Hi, I'm hoping someone can help me! We have just bought our first family home & have pulled out the old kitchen to replace it. The kitchen company have sent out the plumber & electrician to move taps & replace power points however we cannot get the old tiles off & have been told we will have to cut them off and replaster the walls. How do we do this around tap connections & power points. What materials/ tools will we need, how much will it cost, how long will it take & do we need to wait before painting over it?
Thanks.

----------


## Rod Dyson

Without seeing the job it is very hard to give you real advice Alana. 
Typically when taking tiles off plasterboard you will tear the paper face and patching can be a nightmare.  So replacing the sheet is a good idea. 
Replacing a wall should take only one day and then sanding the joints a day or so later.   
You will need to take off all the cover plates and disconect the wiring, not a hard job but I would recomend an electrician to do that for you if you haven't had experience with wiring.  You will need to remove the taps as well (turn the water off first) and cap them until the plumber can move them to the new location before you re-plaster.   
How big is the wall to be replaced?   
Minimum Plastering tools required are:
Hammer
Tape 
Stanley Knife
4" joint knife.
8" joint knife.
12" joint knife (dont buy plastic)  
These are bare minimum tools. 
Cheers  Rod

----------


## AndrewPatrol

taps will have to come off ( leave spindles on to block water from pipes - only remove the handle and shroud)  , switch off power and unscrew power points then poke them back into wall cavity ( can remove plaster with them sticking out but risk damage).
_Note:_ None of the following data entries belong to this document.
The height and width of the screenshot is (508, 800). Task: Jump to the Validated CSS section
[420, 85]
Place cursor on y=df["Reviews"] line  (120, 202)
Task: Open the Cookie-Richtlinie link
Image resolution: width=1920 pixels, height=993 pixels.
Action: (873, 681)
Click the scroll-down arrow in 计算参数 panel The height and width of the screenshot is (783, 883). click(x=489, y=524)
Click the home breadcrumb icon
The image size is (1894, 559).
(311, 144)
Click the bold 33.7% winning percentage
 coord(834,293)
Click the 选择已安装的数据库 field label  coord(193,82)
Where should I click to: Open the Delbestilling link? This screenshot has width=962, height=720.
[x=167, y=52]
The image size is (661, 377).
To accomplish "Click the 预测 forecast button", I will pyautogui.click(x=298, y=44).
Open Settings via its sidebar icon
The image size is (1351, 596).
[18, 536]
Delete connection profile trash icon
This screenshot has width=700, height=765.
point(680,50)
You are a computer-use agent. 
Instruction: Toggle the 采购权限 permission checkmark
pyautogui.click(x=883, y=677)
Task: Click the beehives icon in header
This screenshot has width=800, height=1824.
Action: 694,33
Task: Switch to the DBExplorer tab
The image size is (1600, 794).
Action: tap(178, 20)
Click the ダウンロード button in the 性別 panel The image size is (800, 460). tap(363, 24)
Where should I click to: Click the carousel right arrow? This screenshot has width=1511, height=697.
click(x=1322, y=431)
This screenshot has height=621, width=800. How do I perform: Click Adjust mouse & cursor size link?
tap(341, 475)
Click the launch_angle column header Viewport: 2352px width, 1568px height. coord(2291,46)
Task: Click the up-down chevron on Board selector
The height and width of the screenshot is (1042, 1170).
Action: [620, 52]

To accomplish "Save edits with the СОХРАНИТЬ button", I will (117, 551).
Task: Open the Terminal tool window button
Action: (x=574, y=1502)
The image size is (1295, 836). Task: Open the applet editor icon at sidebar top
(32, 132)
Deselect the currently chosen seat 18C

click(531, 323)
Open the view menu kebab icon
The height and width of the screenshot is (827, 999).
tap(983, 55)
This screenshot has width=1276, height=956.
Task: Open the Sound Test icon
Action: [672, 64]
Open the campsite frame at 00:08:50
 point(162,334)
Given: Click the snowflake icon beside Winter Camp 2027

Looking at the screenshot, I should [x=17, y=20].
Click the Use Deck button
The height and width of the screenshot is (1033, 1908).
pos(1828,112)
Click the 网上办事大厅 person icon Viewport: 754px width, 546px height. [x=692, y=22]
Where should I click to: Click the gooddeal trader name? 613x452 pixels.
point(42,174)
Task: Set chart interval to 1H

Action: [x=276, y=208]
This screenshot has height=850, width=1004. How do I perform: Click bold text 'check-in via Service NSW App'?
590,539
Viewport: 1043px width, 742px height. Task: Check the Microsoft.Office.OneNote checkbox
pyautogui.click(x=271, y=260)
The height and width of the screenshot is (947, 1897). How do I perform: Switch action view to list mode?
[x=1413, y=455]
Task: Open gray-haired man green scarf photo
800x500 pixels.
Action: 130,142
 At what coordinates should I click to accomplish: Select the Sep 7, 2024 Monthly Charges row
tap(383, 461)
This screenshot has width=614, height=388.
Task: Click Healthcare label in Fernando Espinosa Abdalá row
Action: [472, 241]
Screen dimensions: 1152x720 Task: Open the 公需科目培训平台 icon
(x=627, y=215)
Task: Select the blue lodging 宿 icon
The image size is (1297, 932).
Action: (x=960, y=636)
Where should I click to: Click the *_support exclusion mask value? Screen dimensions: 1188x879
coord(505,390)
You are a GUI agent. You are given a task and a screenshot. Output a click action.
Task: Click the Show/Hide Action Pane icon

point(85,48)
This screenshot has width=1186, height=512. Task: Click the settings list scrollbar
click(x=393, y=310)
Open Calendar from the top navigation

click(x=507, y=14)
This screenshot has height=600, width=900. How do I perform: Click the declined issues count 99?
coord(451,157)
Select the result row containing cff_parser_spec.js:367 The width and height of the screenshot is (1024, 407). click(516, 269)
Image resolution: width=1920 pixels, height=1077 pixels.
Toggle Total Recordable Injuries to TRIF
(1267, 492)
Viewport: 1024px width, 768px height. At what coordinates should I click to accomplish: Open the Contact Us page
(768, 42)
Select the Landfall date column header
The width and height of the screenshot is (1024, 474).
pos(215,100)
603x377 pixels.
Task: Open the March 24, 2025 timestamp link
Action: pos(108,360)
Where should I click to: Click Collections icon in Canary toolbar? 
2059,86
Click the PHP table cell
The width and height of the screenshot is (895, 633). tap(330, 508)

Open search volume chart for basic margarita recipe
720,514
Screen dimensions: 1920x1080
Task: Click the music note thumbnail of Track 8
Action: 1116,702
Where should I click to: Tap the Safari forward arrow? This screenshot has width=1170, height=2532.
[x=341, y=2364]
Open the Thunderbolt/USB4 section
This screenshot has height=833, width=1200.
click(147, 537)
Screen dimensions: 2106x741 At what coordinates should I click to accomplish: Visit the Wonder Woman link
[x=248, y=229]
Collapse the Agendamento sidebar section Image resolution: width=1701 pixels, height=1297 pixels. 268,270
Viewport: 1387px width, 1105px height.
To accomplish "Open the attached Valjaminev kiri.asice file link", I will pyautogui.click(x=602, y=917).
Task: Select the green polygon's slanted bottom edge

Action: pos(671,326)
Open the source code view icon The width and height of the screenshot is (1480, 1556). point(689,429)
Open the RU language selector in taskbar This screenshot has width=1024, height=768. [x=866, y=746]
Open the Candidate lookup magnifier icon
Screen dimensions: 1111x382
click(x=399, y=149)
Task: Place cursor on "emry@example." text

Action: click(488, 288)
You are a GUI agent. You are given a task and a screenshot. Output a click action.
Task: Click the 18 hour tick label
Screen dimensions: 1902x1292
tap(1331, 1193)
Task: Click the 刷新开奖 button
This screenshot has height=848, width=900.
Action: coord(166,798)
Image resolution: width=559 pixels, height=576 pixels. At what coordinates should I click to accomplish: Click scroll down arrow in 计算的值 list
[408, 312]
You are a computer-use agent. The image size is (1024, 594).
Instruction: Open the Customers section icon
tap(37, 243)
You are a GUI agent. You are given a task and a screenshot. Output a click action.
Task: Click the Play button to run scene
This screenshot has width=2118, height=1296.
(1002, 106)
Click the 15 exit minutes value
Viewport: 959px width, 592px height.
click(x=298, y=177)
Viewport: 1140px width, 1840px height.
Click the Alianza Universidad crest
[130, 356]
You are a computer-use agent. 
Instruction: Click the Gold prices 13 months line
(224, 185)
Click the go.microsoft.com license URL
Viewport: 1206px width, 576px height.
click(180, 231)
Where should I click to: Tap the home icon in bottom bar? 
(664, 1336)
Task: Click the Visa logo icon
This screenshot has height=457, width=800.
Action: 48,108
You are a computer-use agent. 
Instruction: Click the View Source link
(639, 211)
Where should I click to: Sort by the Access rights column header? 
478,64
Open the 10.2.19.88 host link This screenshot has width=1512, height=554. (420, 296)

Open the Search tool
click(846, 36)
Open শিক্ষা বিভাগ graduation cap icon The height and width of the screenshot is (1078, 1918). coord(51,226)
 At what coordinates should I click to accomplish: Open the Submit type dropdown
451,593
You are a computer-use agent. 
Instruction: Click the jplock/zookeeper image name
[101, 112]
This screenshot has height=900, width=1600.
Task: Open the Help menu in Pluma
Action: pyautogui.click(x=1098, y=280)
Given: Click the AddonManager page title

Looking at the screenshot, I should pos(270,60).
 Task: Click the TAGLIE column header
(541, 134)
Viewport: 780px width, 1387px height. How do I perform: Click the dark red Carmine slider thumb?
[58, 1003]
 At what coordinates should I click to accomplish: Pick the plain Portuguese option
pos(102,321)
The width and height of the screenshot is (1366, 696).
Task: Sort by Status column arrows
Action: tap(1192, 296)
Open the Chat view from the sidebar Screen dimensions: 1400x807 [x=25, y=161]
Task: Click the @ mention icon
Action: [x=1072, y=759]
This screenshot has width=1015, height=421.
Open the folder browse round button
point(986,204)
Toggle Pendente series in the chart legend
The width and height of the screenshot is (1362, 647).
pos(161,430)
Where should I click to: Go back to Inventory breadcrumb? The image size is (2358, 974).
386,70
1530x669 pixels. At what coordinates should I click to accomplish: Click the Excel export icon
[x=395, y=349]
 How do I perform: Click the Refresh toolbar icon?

DO NOT rely on any one fuse switching all one rooms power points, test by plugging in an appliance then pull fuse, try each point. re-plaster walls, install cabinets then retile. Cost - same as the length of "that" string. You have to work out a lot of variables, difficult sight unseen. plastering tools, tiling tools, painting tools and more besides for all the little jobs ( taps, power points etc ) are you sure you shouldnt be getting someone in. Unless you are quite proficient with DIY then it will take more time and frustration than you'd believe. I do this stuff all the time and there is always something that catches you out.

----------